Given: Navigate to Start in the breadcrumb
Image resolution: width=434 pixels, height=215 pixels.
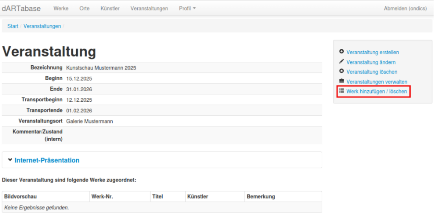Looking at the screenshot, I should click(x=13, y=26).
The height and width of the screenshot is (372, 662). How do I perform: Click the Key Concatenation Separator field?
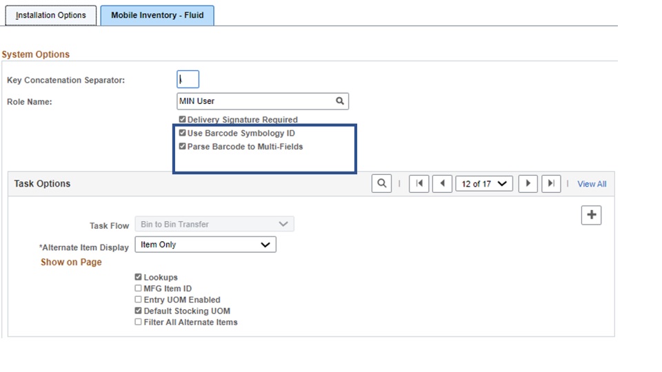pos(188,80)
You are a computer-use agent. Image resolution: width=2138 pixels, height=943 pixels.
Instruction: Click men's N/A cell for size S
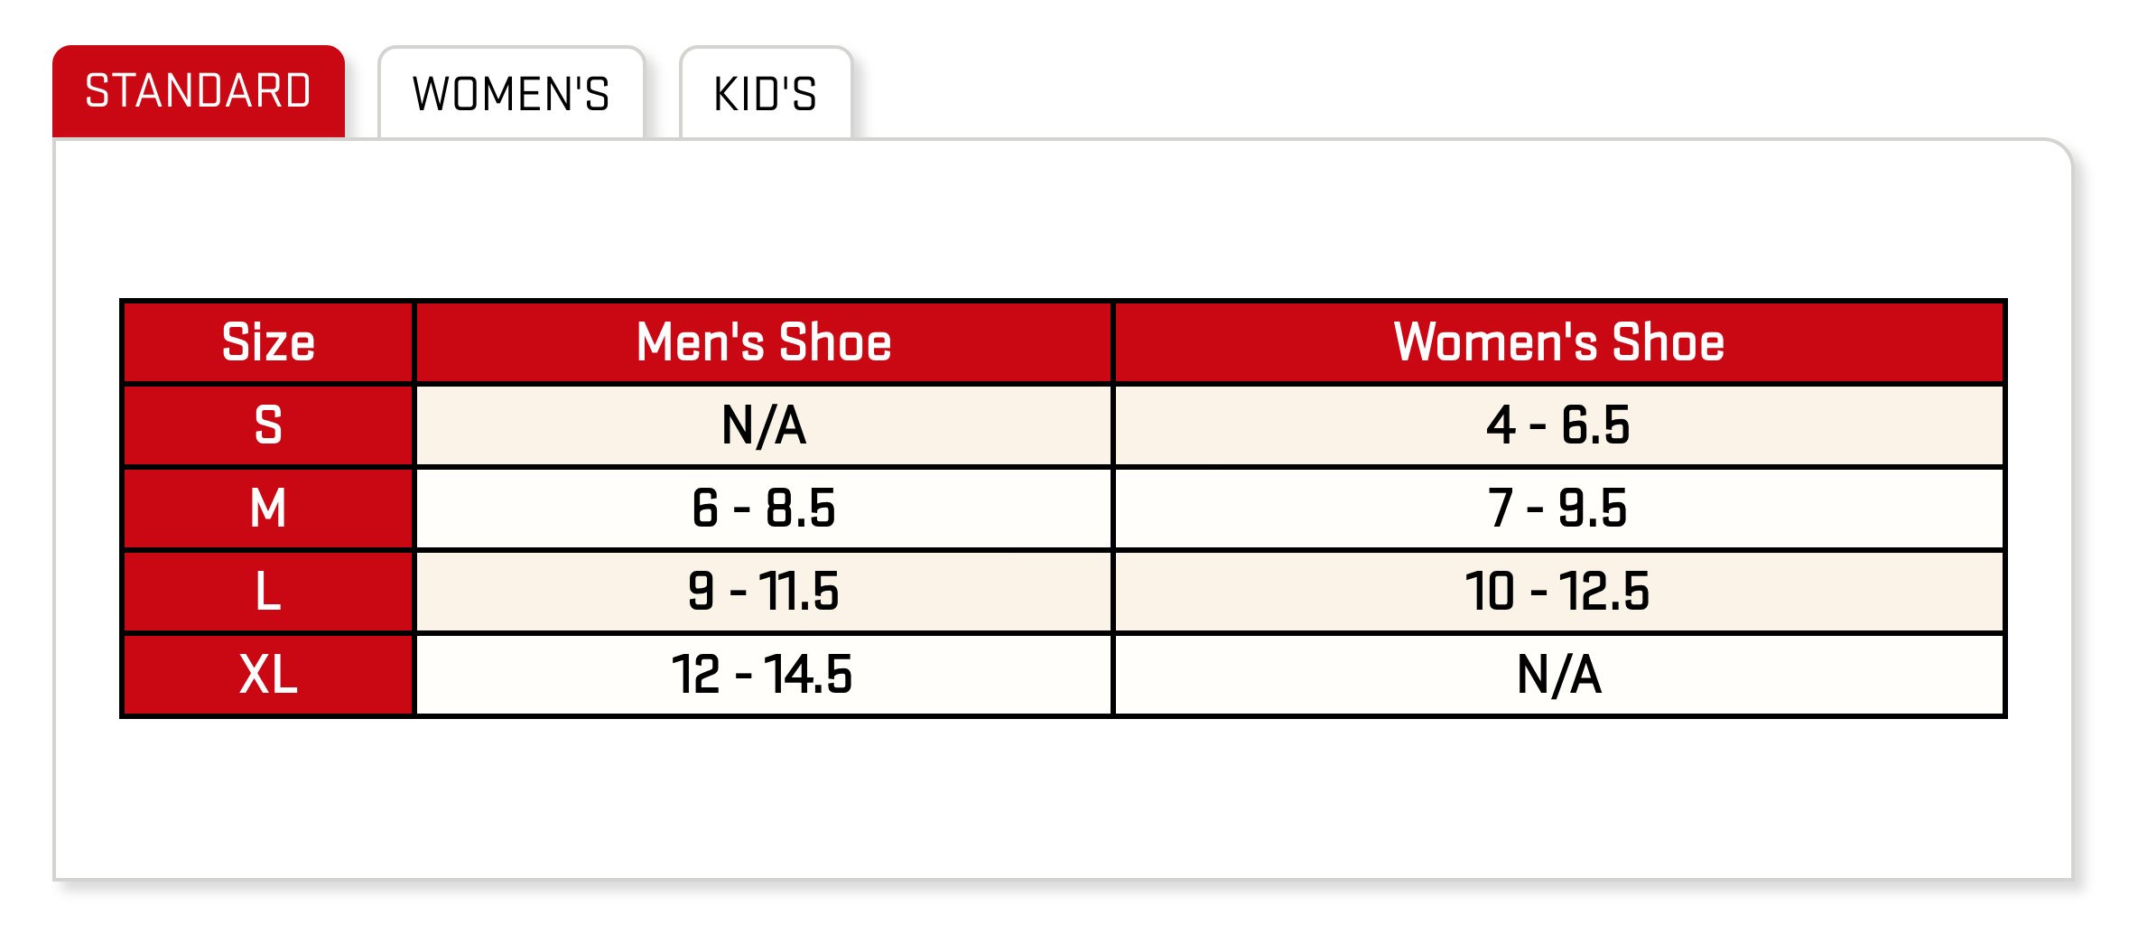[x=764, y=425]
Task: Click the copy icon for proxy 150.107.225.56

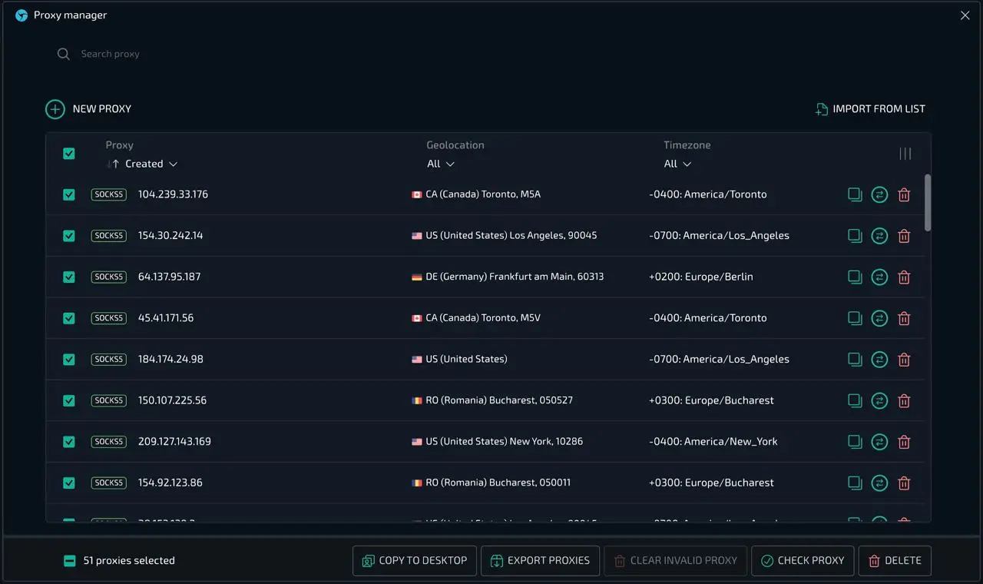Action: [855, 400]
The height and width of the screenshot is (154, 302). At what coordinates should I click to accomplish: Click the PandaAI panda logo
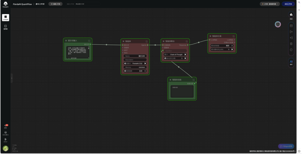pos(5,4)

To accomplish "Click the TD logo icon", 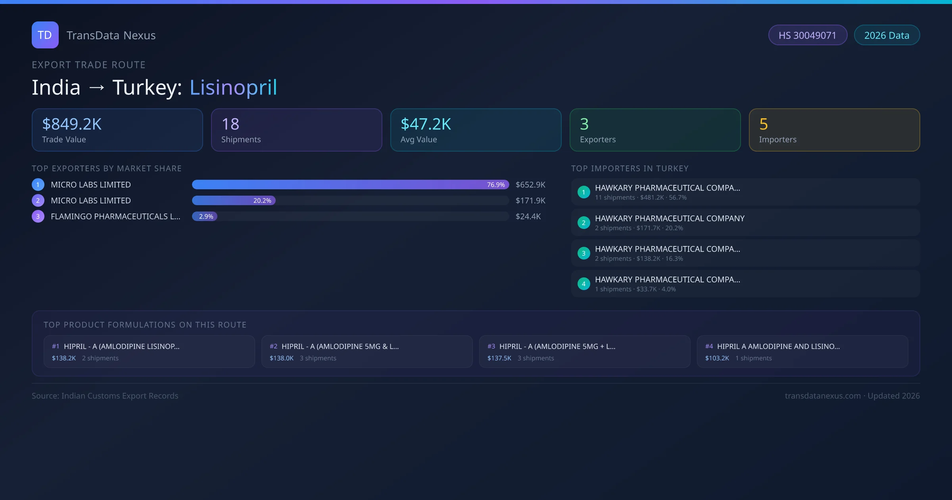I will point(45,35).
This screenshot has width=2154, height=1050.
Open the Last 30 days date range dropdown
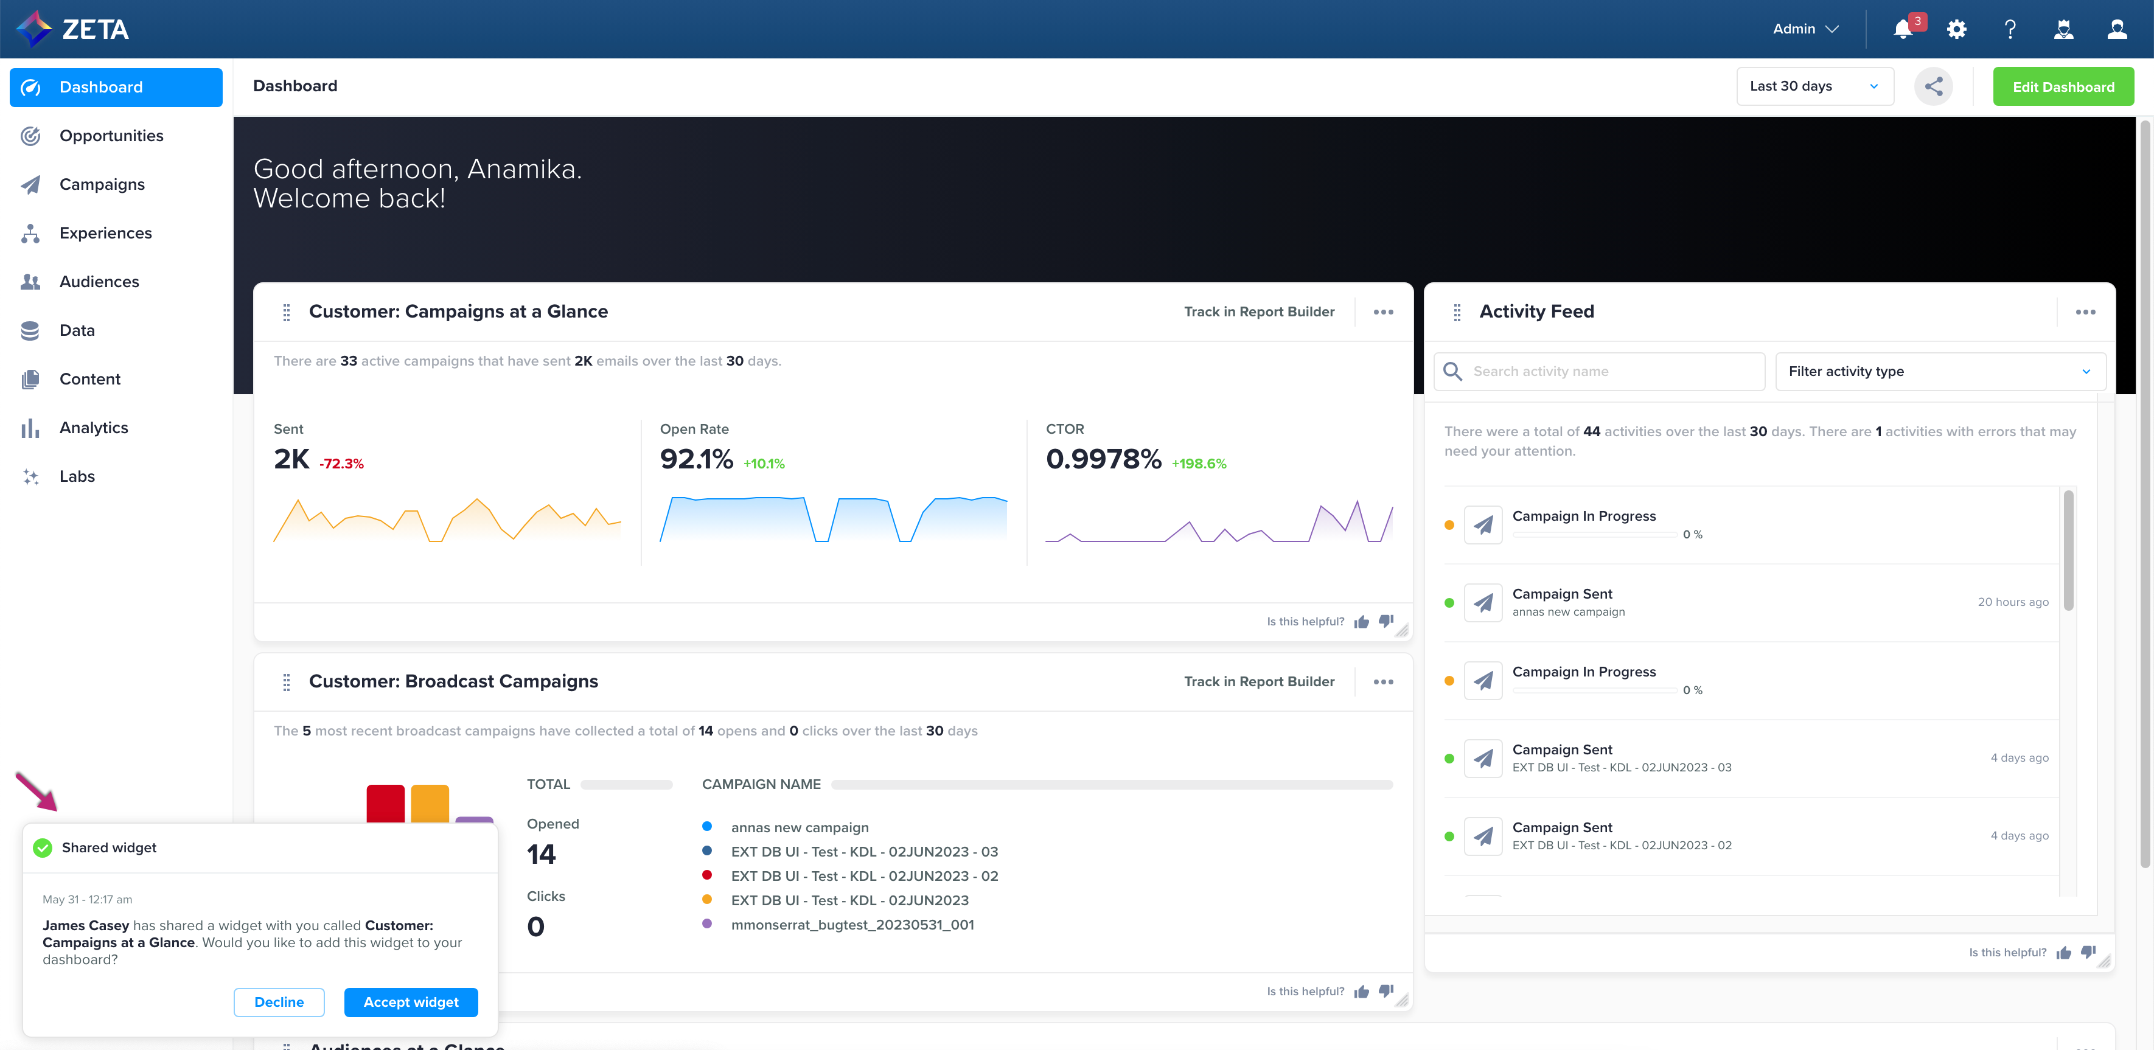point(1815,85)
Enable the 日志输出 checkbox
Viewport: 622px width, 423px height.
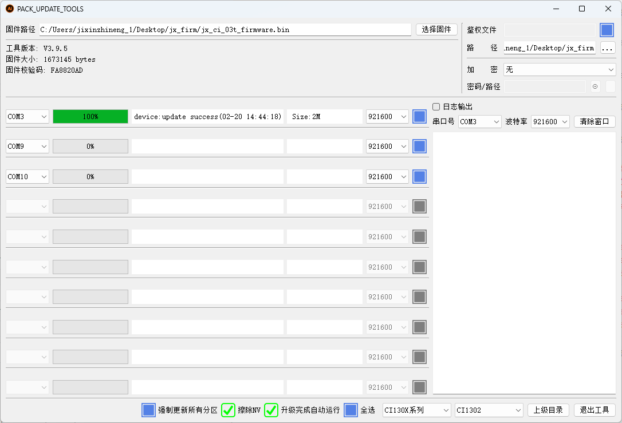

BRIEF: Recast the entries above, from the first line through the line containing "Action: [855, 400]", inclusive, as a JSON list of strings with one string per line, omitting blank lines and leaving out the pictures.

THE RESPONSE:
[
  "Given: Navigate to Start in the breadcrumb",
  "Image resolution: width=434 pixels, height=215 pixels.",
  "Looking at the screenshot, I should click(x=13, y=26).",
  "The height and width of the screenshot is (372, 662). How do I perform: Click the Key Concatenation Separator field?",
  "pos(188,80)",
  "You are a computer-use agent. Image resolution: width=2138 pixels, height=943 pixels.",
  "Instruction: Click men's N/A cell for size S",
  "[x=764, y=425]",
  "Task: Click the copy icon for proxy 150.107.225.56",
  "Action: [855, 400]"
]